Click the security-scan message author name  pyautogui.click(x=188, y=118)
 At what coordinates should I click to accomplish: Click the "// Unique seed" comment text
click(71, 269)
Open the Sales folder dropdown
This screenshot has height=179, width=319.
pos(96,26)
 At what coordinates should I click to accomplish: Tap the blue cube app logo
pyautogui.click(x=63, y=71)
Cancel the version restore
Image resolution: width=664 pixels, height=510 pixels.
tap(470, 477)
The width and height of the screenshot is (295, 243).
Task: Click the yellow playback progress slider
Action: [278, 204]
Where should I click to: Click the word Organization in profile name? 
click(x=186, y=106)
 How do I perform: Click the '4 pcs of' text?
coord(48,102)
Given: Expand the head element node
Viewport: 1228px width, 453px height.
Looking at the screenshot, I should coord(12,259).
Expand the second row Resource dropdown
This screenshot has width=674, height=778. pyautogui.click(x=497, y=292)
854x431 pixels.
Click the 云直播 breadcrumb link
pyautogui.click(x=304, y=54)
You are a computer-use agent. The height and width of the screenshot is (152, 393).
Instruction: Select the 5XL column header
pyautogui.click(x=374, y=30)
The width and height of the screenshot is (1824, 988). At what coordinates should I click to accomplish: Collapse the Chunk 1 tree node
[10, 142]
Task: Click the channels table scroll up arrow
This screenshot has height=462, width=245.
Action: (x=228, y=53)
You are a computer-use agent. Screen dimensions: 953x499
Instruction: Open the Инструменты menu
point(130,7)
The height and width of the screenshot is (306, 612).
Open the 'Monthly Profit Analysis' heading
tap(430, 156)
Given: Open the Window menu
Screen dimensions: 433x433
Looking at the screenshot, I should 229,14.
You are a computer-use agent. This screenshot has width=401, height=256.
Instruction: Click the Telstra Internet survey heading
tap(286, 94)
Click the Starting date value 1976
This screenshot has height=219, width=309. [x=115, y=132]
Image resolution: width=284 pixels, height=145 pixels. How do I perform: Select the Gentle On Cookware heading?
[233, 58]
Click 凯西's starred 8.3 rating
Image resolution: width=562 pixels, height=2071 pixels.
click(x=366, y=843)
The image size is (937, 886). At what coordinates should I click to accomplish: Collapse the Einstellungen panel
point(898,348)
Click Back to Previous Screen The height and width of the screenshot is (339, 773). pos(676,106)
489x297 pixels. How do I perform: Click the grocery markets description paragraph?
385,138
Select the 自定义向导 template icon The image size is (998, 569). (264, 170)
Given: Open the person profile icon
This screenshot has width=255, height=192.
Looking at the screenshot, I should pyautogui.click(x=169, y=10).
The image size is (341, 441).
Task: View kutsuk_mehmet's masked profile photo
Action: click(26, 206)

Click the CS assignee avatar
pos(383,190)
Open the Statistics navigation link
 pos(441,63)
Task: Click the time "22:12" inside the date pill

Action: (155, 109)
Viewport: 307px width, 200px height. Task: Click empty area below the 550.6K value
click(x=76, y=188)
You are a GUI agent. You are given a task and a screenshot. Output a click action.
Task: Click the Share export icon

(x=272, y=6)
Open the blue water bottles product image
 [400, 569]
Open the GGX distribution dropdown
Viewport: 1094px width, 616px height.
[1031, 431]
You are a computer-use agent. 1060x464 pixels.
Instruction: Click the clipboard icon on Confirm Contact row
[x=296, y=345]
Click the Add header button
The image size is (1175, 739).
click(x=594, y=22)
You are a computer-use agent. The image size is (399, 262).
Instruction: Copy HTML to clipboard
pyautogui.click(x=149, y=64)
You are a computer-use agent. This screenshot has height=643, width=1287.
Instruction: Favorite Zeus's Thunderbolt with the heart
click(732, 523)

__________________________________________________

### Task
Take the records above and return, word for word, only the lines that fall from the line with "Open the blue water bottles product image" to the line with "Click the Add header button", both of them included.

### Task result
Open the blue water bottles product image
 [400, 569]
Open the GGX distribution dropdown
Viewport: 1094px width, 616px height.
[1031, 431]
You are a computer-use agent. 1060x464 pixels.
Instruction: Click the clipboard icon on Confirm Contact row
[x=296, y=345]
Click the Add header button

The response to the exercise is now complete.